══ Dataset records ══
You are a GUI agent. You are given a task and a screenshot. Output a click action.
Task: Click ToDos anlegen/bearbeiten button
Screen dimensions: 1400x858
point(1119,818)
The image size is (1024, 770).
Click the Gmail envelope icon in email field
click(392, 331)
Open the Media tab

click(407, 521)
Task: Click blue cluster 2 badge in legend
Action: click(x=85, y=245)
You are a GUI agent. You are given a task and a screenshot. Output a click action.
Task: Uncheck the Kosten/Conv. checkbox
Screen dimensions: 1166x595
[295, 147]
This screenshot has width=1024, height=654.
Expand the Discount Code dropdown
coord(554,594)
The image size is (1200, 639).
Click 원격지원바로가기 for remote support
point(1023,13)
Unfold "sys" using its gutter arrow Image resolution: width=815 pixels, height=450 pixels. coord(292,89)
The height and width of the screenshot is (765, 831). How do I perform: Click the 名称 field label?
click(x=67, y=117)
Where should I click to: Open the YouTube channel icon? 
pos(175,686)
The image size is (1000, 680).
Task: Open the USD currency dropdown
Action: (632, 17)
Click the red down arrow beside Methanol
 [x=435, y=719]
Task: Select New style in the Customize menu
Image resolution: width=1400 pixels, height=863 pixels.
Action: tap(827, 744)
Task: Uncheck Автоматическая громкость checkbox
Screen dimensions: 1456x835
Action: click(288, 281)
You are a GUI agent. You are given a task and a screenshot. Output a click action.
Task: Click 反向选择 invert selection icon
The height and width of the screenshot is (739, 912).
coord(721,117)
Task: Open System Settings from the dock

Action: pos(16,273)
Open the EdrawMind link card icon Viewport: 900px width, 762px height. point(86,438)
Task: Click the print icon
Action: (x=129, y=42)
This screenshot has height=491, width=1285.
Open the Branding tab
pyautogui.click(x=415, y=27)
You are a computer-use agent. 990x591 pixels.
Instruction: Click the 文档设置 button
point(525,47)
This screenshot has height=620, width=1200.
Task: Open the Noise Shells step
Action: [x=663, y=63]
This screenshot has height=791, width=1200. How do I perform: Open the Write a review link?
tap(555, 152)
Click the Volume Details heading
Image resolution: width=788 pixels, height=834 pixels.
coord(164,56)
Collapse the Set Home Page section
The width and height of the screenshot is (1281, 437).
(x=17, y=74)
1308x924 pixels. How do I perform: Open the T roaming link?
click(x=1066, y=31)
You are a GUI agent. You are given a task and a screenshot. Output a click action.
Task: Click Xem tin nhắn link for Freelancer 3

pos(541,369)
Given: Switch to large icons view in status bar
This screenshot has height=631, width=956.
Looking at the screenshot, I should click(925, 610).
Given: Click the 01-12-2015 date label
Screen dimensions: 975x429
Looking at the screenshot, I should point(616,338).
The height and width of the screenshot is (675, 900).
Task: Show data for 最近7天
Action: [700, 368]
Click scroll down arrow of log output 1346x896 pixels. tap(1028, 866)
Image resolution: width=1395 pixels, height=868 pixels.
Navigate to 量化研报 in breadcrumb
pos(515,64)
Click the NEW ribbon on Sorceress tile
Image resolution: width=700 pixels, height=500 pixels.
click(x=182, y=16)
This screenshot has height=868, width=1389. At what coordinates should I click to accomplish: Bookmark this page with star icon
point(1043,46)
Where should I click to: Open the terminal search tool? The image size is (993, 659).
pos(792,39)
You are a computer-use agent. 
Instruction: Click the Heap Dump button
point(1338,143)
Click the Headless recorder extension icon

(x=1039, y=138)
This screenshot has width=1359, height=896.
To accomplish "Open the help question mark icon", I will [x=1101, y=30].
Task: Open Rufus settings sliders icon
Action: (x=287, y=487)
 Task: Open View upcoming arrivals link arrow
═══
Edit the material from the line containing "Click the Volume Details heading" down to the line containing "Click scroll down", both included, replacing "Volume Details" with "Storage Details" and changing nothing else. Return only those lines.

Written response =
Click the Storage Details heading
Image resolution: width=788 pixels, height=834 pixels.
coord(164,56)
Collapse the Set Home Page section
The width and height of the screenshot is (1281, 437).
(x=17, y=74)
1308x924 pixels. How do I perform: Open the T roaming link?
click(x=1066, y=31)
You are a GUI agent. You are given a task and a screenshot. Output a click action.
Task: Click Xem tin nhắn link for Freelancer 3

pos(541,369)
Given: Switch to large icons view in status bar
This screenshot has height=631, width=956.
Looking at the screenshot, I should click(925, 610).
Given: Click the 01-12-2015 date label
Screen dimensions: 975x429
Looking at the screenshot, I should point(616,338).
The height and width of the screenshot is (675, 900).
Task: Show data for 最近7天
Action: [700, 368]
Click scroll down arrow of log output 1346x896 pixels. tap(1028, 866)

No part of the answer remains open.